The number of deals marks a two-year high, with deal value rising by 76 percent to $31.6 billion. Megadeals accounted for approximately 83 percent of announced deal value, among them Discovery’s $11.8 billion acquisition of Scripps. The quarter saw a total of seven deals valued at $1 billion or more.

“While the shift to digital was all the rage only a couple of years ago, market participants are realizing that a compelling digital platform may only be part of the solution and won’t satisfy sophisticated investors and stakeholders,” PwC said in its U.S. Media and Telecommunications Deal Insights Q3 2017 report. “The ultimate goal: taking that sticky digital platform you’ve built or acquired and maximizing the underlying data to (i) improve customer engagement and (ii) identify direct or tangential service offerings, which can improve the monetization of said user base.”

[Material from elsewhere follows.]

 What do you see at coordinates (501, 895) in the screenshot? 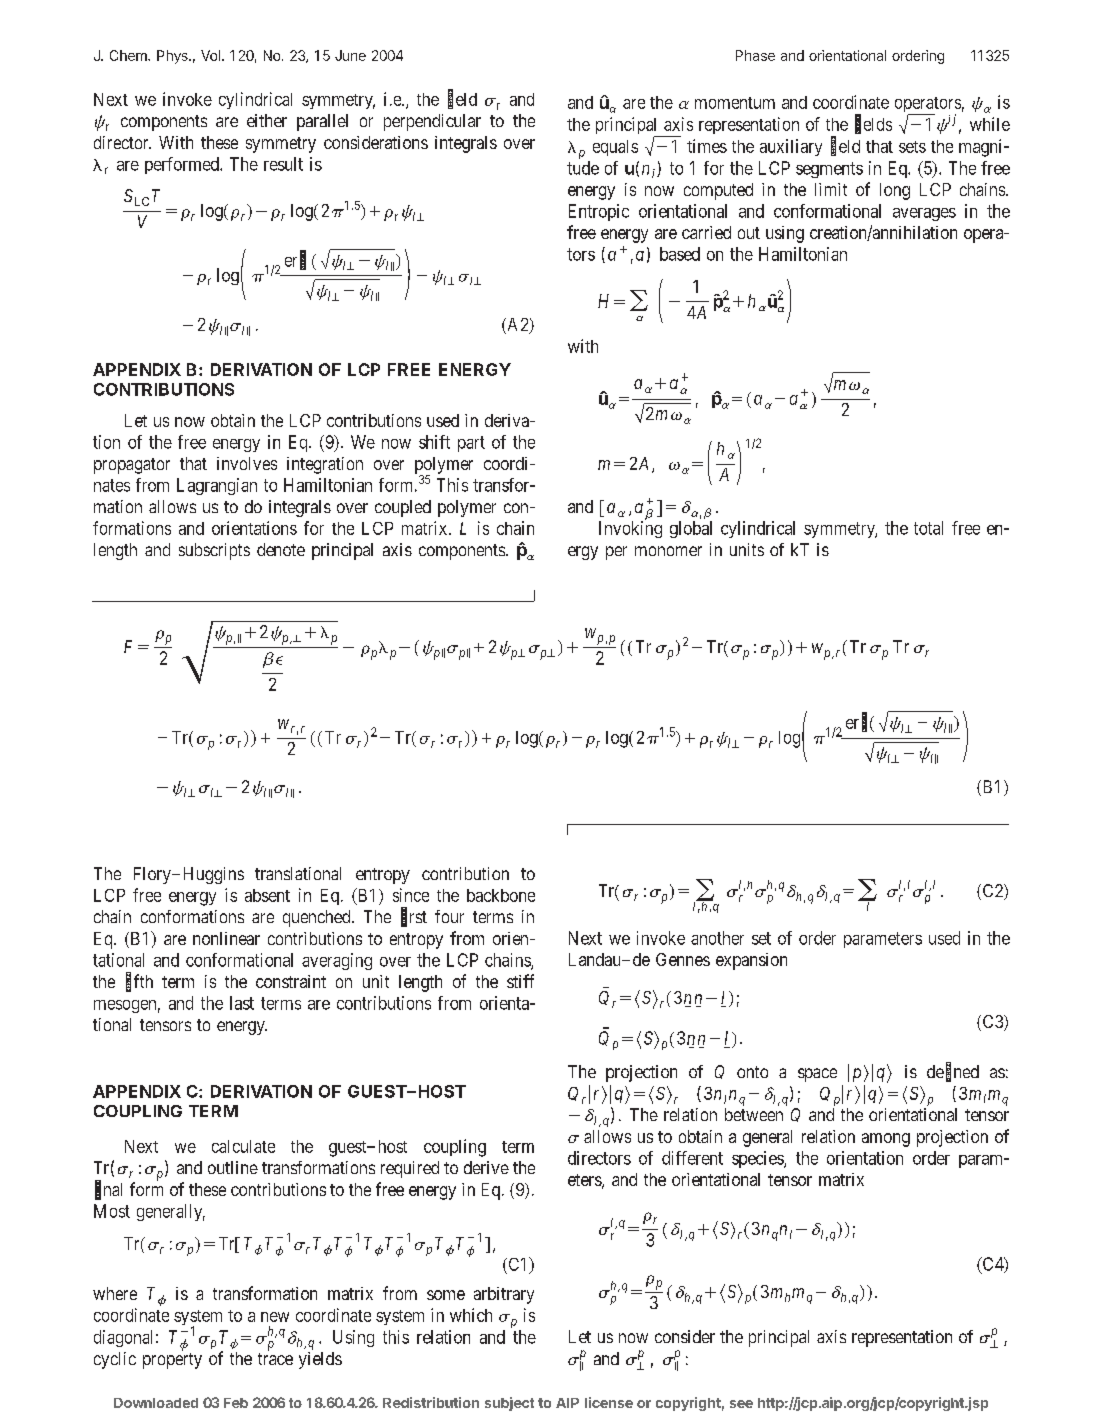
I see `backbone` at bounding box center [501, 895].
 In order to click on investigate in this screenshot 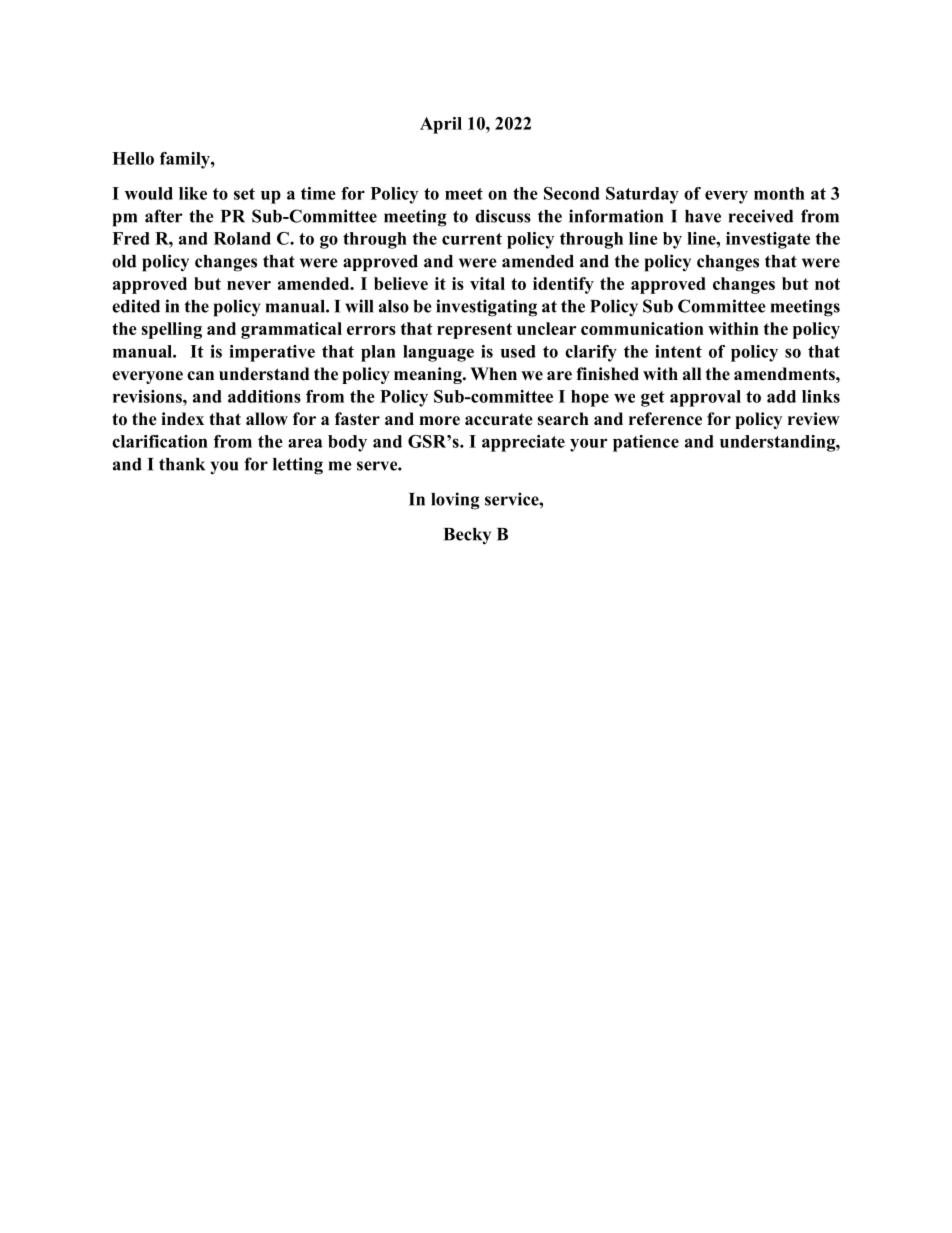, I will do `click(768, 240)`.
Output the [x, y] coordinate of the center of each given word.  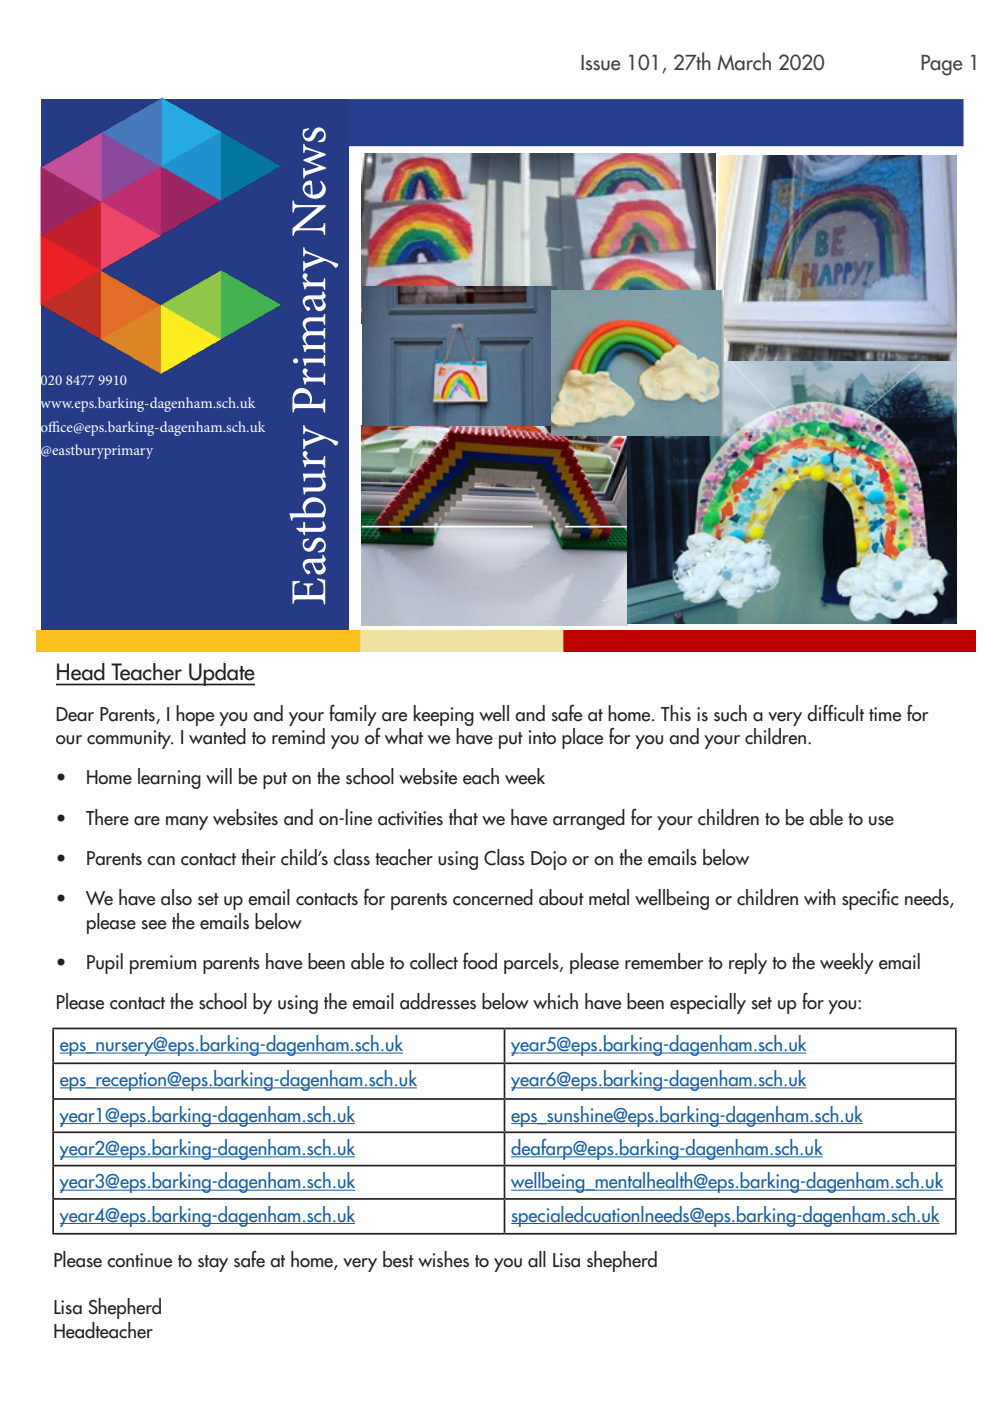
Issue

PwC continues, “Given the pace of innovation, existing talent outside their organizations and access to capital, many are looking towards M&A to help accelerate this strategy. These attributes, along with several others, are what drove M&A this past quarter and will likely continue for the foreseeable future.”

There were 13 broadcasting deals in the period, valued at $12.2 billion. “This was the most active quarter for the sub-sector in two years,” PwC said. “Of the 13 announced deals, roughly half of the targets were radio stations, including online stations. In most cases, the acquirers were other radio broadcasters looking to consolidate, gain access to new markets/audiences and achieve certain cost synergies.”

In the film/content space, there were 17 deals valued at $153 million.